The President, for whom pension reform and retirement at 64 are central to his drive to rescue the public finances and bring France into line with other EU member states, will be mindful not only of previous mass protests, by the gilets-jaunes and the rail unions, that hobbled his first term in office, but of the evenements of 1968, when radical students, supported by the Communist Party and others, looked to threaten the survival of the Fifth Republic.
It seems unlikely that today’s manifs will achieve the momentum of those of 53 years ago. But Macron, lacking a majority in parliament, is painfully aware that voters, even while acknowledging the need for change, are bloody-minded on the issue. They would rather hand the problem on to the next generation, or the one after that, than see any diminution of their existing retirement benefits, which by some distance are the most generous in Europe.
The difference between France and the already strike-ridden UK is stark. In Britain, thus far, strikes mean just that. Workers stay away from their places of employment. Protests are confined to picket lines and the occasional flare-up. On the other side of the Channel, demonstrations – manifs – are a way of life in which the citizenry seek to underline that parliamentary democracy must always be tempered by the direct expression of grievances.
The Élysée and the Assembly are obliged to recognise the two forms of governance. Failure to do so only increases popular resentment. Had Macron’s En Marche movement – now absurdly rebranded as Renaissance – won another 25 or so seats in last summer’s parliamentary elections, pension reform might just have been possible in a manner consistent with usual democratic practise.
As it is, the President is struggling. The reform Bill, backed by most centre-right Republicans, will be presented in the Assembly next Monday, but is likely to be shredded by the Left-Right Opposition to the extent that it may well be transferred to the right-leaning Senate, or even passed by decree under an emergency provision of the Constitution. At that point, with more strikes scheduled to take place every few days, the gloves will be off and the real fight will begin.
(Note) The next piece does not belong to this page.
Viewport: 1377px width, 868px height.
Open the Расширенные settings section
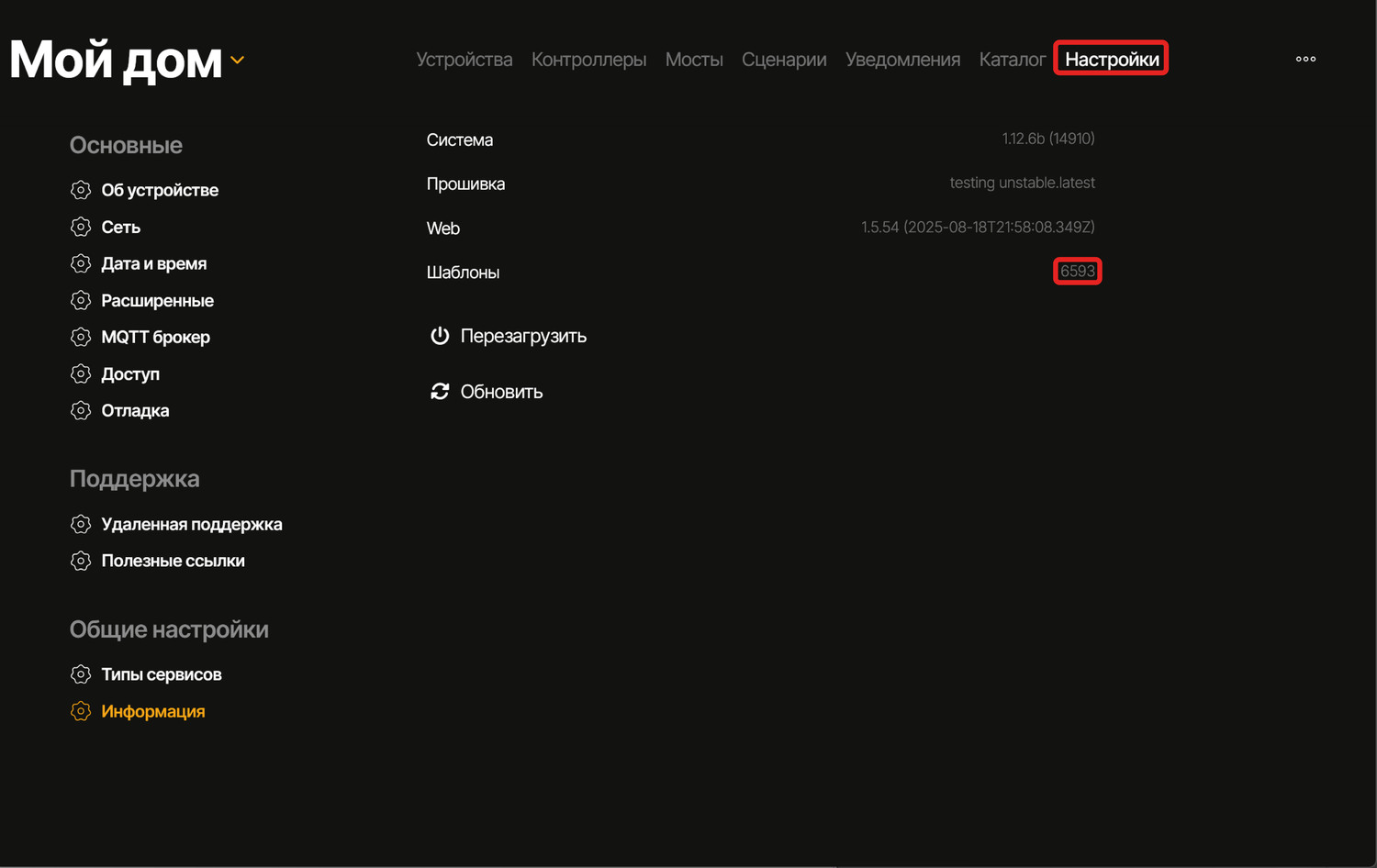coord(157,300)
This week, much of the country has been blanketed by snow and frost. After a warm spell that helped the beleaguered national grid keep electricity flows steady, temperatures have dropped below freezing in several regions.
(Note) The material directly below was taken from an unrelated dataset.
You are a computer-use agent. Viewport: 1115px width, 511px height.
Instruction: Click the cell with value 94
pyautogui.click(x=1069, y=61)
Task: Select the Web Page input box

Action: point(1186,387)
Thursday has started off very cold in the Paris region, with the prospect of freezing rain later in the day.
What impact this will have on turnout on the streets will become clear today. What we know is that tempers are strained on all sides and that both camps are determined to make a point. The battle-lines are drawn.
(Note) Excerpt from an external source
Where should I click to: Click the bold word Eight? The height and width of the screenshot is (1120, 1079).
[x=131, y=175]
It is noticeable that very few, whatever their view on the substance of the government’s Bill, make the claim that the unions are holding the country to ransom. The French are all too clear on what needs to be done – or in this case needs not to be done – about pensions. They must remain the same, regardless of the cost. If anything, the retirement age should come down to 60 and the final payout should be increased. And if this means that France remains out on a limb in the EU, so be it, for the thing about French exceptionalism is that it is the norm, not the exception.